§ O que se espera: Reproduza sem alterações a parte do texto sobre o derretimento das geleiras que começa nas palavras com "As geleiras, torres" e termina em "WGMS, Wilfried Heberli.".

As geleiras, torres de água doce do mundo, continuam derretendo aceleradamente e não há perspectivas de que esta situação se reverta. A taxa média de derretimento mais do que duplicou entre 2004 e 2006, informou o Serviço Mundial para a Vigilância das Geleiras (WGMS, sigla em inglês), com sede na Universidade de Zurique, na Suíça. “As últimas cifras são parte do que parece ser uma acelerada tendência sem um fim à vista”, disse o diretor da WGMS, Wilfried Heberli.
O rápido derretimento das geleiras é um claro indício de que a mudança climática se consolidou e milhões de pessoas, se não milhares de milhões, serão afetadas, alertou o diretor-executivo do Programa das Nações Unidas para o Meio Ambiente (Pnuma), Achim Steiner. As geleiras alimentam os rios dos quais depende a sobrevivência de muitas pessoas: por exemplo, 360 milhões dependem do rio Ganges, na Índia, e 388 milhões do Yangtze, na China. Um fluxo menor de água dificultará o crescimento dos cultivos nessas zonas e em outras partes do mundo.
O rápido derretimento das geleiras também produz inundações e aumento do nível do mar. Em média, há um metro cúbico de água doce em cada 1,1 metro de gelo de geleira. O WGMS acompanha de perto a história das geleiras e possui informação contínua sobre as mudanças médias da espessura do gelo ocorridos desde 1980, tomando como referência 30 destas gigantescas massas de água congelada acumuladas nos cumes das cordilheiras.

(Registros de indicação de palavras e elementos)
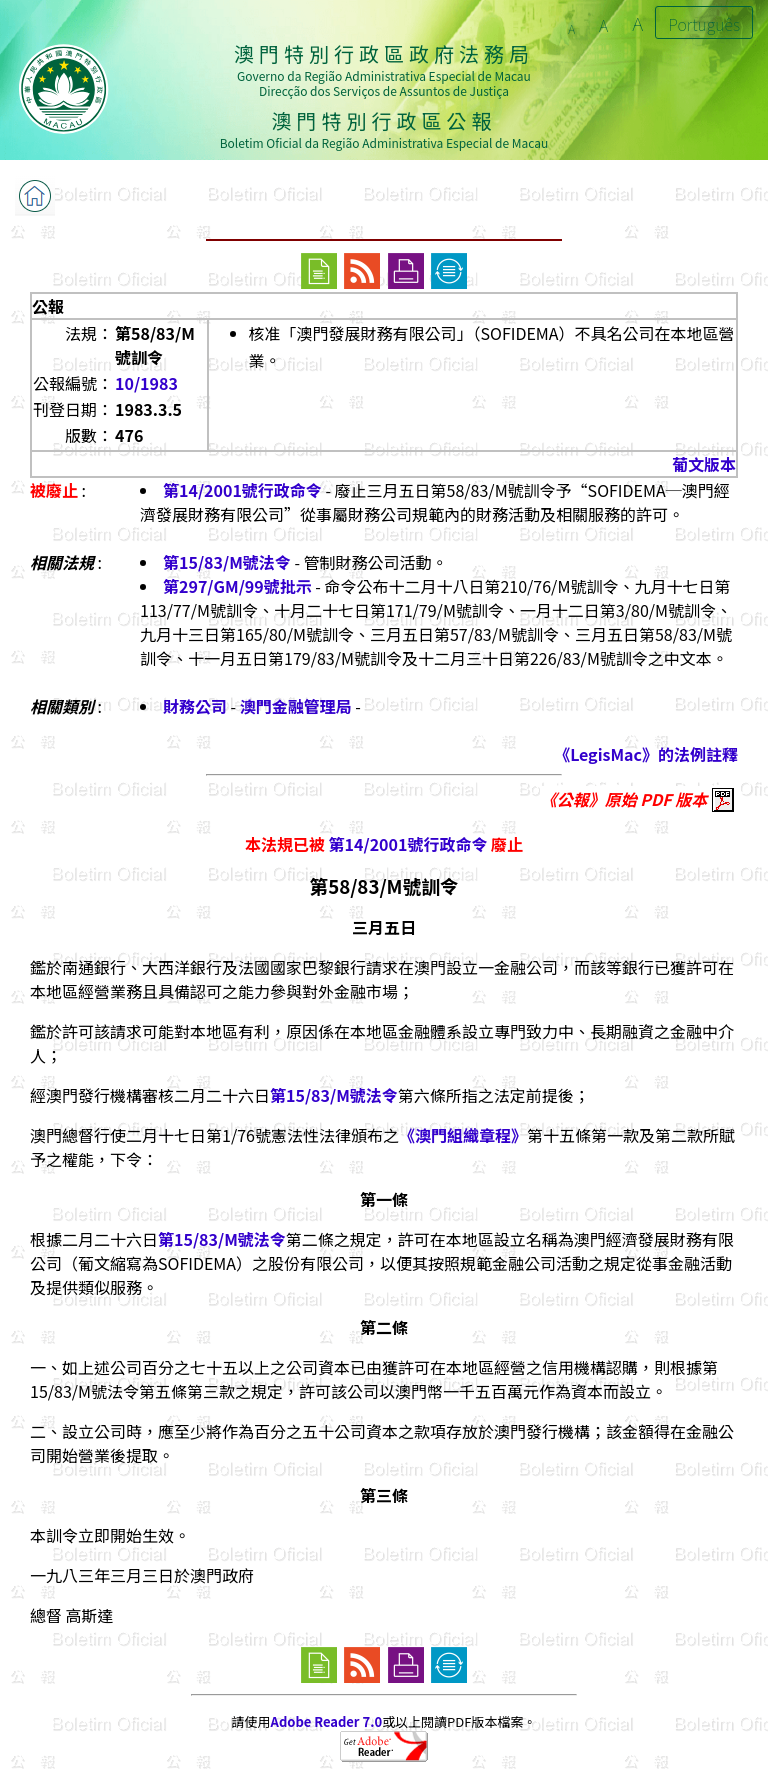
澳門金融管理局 (296, 706)
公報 (48, 306)
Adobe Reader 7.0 (326, 1721)
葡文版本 (704, 464)
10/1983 (146, 383)
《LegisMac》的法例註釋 (646, 754)
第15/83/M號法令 (227, 562)
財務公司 (195, 706)
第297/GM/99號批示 (237, 586)
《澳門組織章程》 (463, 1135)
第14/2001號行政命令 (242, 490)
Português (704, 24)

§ Resposta escrita:
As geleiras, torres de água doce do mundo, continuam derretendo aceleradamente e não há perspectivas de que esta situação se reverta. A taxa média de derretimento mais do que duplicou entre 2004 e 2006, informou o Serviço Mundial para a Vigilância das Geleiras (WGMS, sigla em inglês), com sede na Universidade de Zurique, na Suíça. “As últimas cifras são parte do que parece ser uma acelerada tendência sem um fim à vista”, disse o diretor da WGMS, Wilfried Heberli.